Modern people would say “the square root of 2 is irrational”—that is, it is not the ratio of any two whole numbers. But the Pythagoreans would not have said that. How could they? Their notion of quantity was built on the idea of proportions between whole numbers. To them, the length of that hypotenuse had been revealed to be not a number at all.
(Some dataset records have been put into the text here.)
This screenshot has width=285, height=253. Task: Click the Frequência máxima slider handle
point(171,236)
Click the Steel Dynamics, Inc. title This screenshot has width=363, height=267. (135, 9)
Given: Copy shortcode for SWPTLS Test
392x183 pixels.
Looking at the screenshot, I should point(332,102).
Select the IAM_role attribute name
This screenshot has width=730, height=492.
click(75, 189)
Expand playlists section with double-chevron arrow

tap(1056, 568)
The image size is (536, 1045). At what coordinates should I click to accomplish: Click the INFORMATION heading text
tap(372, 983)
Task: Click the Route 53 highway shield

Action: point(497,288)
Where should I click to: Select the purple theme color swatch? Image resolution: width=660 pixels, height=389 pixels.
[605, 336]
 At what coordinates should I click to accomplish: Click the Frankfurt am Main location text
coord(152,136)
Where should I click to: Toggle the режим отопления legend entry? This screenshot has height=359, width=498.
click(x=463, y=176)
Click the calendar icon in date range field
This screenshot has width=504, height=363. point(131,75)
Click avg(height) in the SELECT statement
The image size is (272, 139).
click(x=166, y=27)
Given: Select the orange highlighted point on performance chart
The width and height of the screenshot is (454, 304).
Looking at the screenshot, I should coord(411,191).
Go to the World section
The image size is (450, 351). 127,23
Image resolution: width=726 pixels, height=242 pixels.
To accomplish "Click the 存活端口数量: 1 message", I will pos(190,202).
This caused a fuss. The Pythagoreans, you have to remember, were extremely weird. Their philosophy was a chunky stew of things we’d now call mathematics, things we’d now call religion, and things we’d now call mental illness. They believed that odd numbers were good and even numbers evil; that a planet identical to our own, the Antichthon, lay on the other side of the sun; and that it was wrong to eat beans, by some accounts because they were the repository of dead people’s souls. Pythagoras himself was said to have had the ability to talk to cattle (he told them not to eat beans) and to have been one of the very few ancient Greeks to wear pants.
The mathematics of the Pythagoreans was inseparably bound up with their ideology. The story (probably not really true, but it gives the right impression of the Pythagorean style) is that the Pythagorean who discovered the irrationality of the square root of 2 was a man named Hippasus, whose reward for proving such a nauseating theorem was to be tossed into the sea by his colleagues, to his death.